From: David Gerard <fun(a)thingy.apana.org.au>
>*All* secondary sources must be handled with
caution.
Handled with caution is fine, specific ones
singled out for special
treatment is not.
Bjorn's handling of it may have been clumsy (and that username raises an
eyebrow), but I think the essential point he was trying to make still
stands.
(Also, you both seem to be assuming less than complete good faith on the
part of the other.
Bjorn created his Userid for a particular kind of advocacy, and has used it
for nothing else. In the case of this article, he has produced a large
number of extremely high estimates of dubious provenance from many
pro-Palestinian sites, without questioning them at all.

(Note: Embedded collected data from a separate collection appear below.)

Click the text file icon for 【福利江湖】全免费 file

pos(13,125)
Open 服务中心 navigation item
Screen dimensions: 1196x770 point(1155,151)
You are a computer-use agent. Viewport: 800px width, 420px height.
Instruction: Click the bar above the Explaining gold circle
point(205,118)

In others he has
considered blogs, Letters to the Editor of the Guardian newspaper, even
Holocaust Denial sites as valid references, but somehow thought this
particular reference (which happened to be lower than he liked, and from a
source he didn't like) needed an overwhelming amount of scrutiny. I think
lack of good faith is entirely warranted in this case.

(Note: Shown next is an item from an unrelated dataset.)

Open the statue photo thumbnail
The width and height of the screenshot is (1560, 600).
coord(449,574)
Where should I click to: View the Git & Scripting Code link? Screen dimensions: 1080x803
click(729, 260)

I really don't see that as eing the case for either
of
you. I see no reason this can't be worked out in a mutually satisfactory
manner now and for the future.)
I can work in a satifactory way with anyone who follows Wikipedia policy.
I see no reason why each of the thousands of secondary
references shouldn't
have attention paid to them in principle. We have a reference checking
project, after all.
A great idea, in principle.
Jay.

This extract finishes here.